A group of European technology researchers and academics has warned industry and policy makers of the privacy and security risks posed by gathering and using so-called "ambient intelligence" — data gathered from ubiquitous technology.

A book published on Thursday, Safeguards in a World of Ambient Intelligence, claims both customers and citizens could be alienated if information collected by embedded devices, such as RFID tags, as well as surveillance technologies, biometrics and communications devices, is not properly controlled.

"Our feeling is that [technological] proliferation, while benefiting industry and the economy, needs to be looked at very carefully," said David Wright, one of the researchers and editors of the book and co-founder of technology consultancy Trilateral Research & Consulting.

"If companies are not careful with the technologies they install or the security measures they employ, once it becomes known that their systems, technologies or services are impacting [on] privacy or have led to a data breach, the company could suffer damage [to its reputation]," added Wright.

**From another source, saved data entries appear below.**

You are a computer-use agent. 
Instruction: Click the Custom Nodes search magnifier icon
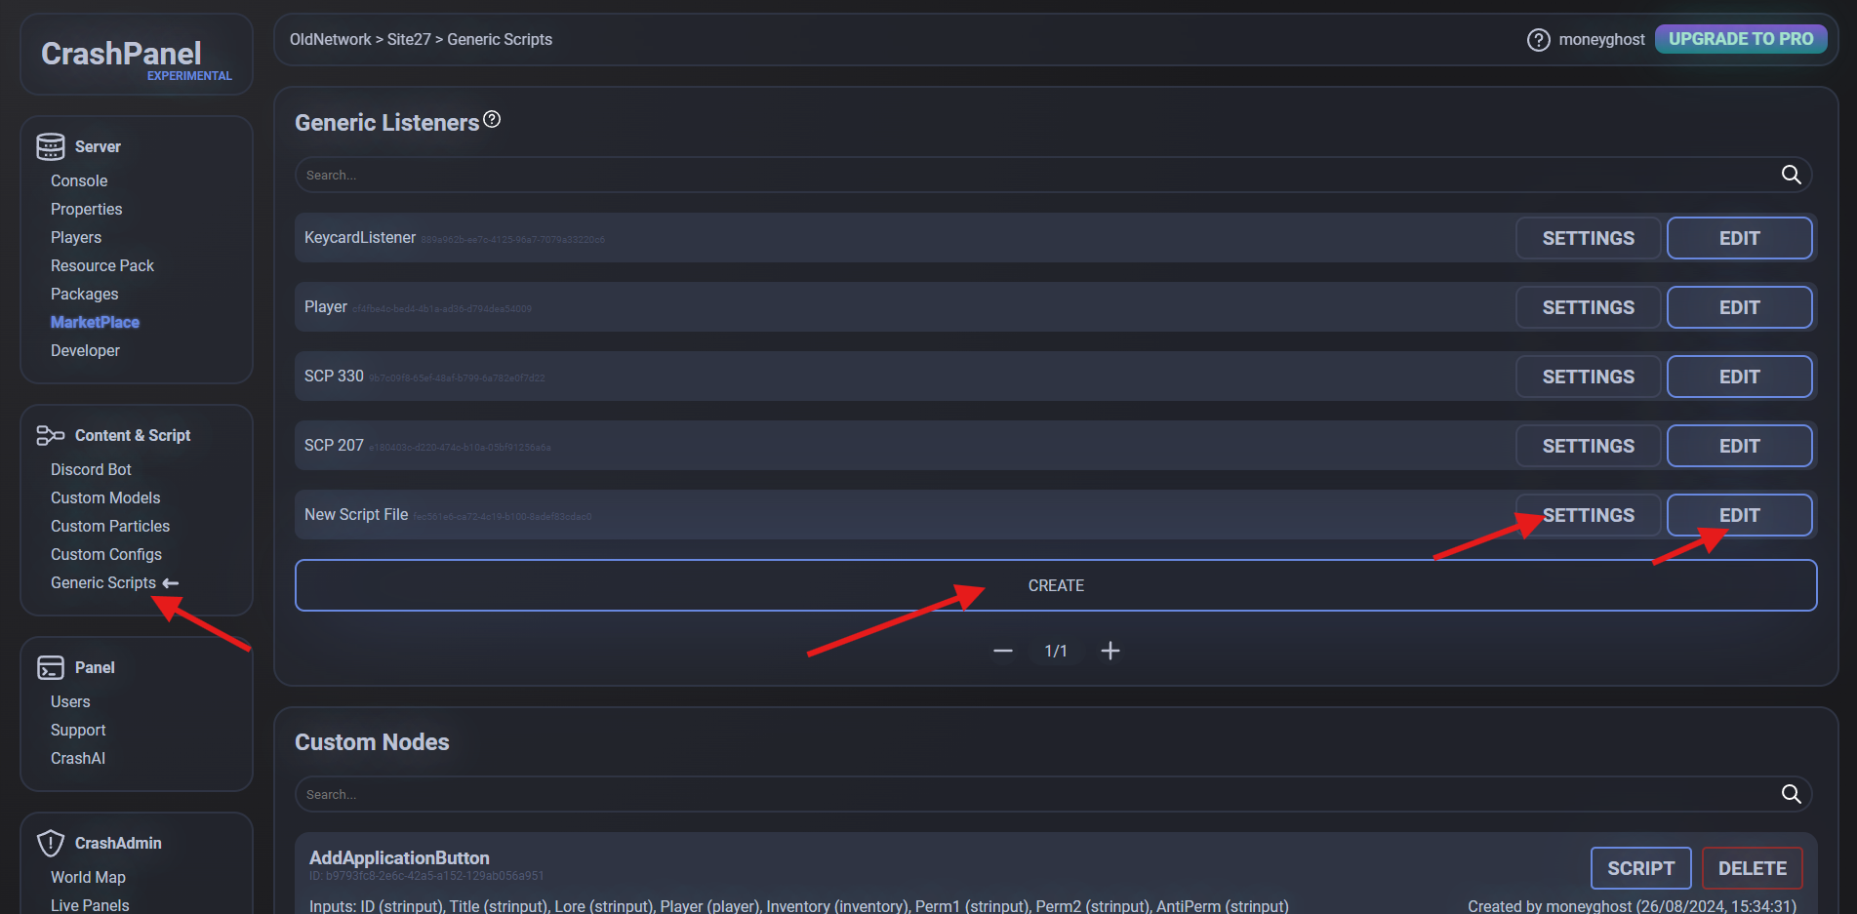tap(1791, 794)

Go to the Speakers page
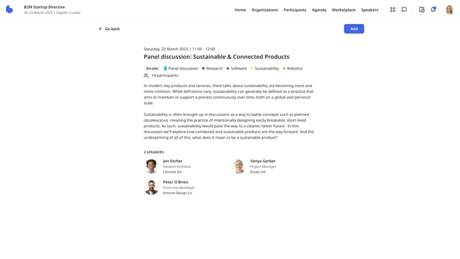pos(370,9)
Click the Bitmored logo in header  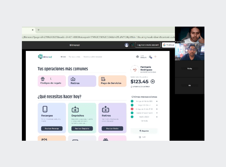click(45, 57)
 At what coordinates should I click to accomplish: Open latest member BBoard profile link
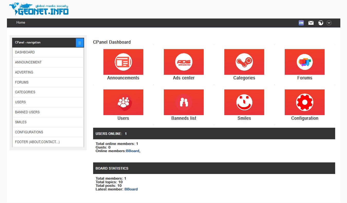pyautogui.click(x=131, y=189)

Following a number of recent reports of data breaches affecting both public and private-sector organisations, companies should look on the implementation of privacy-enhancing technologies as an investment or insurance against the costs of a security incident, the researchers claimed.

Costs incurred by data breaches include the notification of people affected and dealing with increased regulatory scrutiny, said Wright. "Companies may find the costs of dealing with those situations are not ones they'd like to bear," he added.

Wright also recommended that companies make it standard practice to perform privacy-impact assessments before embarking on any major technology projects. Privacy-impact assessment guidance for the UK can be downloaded from the website of the Information Commissioner's Office (ICO). "The ICO [privacy-impact assessment] handbook is excellent," he said.

Policy makers and government institutions also face damage to their reputations from security incidents and risk losing public trust if they don't safeguard citizen data, the authors claimed.

"In view of what's happened in the UK in the last few months, policy makers can see the harmful impact on reputation and how they are perceived by the public," said Wright. "There's a real trust issue here."

Policy makers in the UK should ensure procurements and processes have privacy and security safeguards — such as those laid out in ISO 17799 — built in from the beginning, said Wright. Research funding should also be allocated in part by how security is going to be built into a project. Legislation also needs to be overhauled to make it more future-proof and governments should implement data-breach notification laws, he added.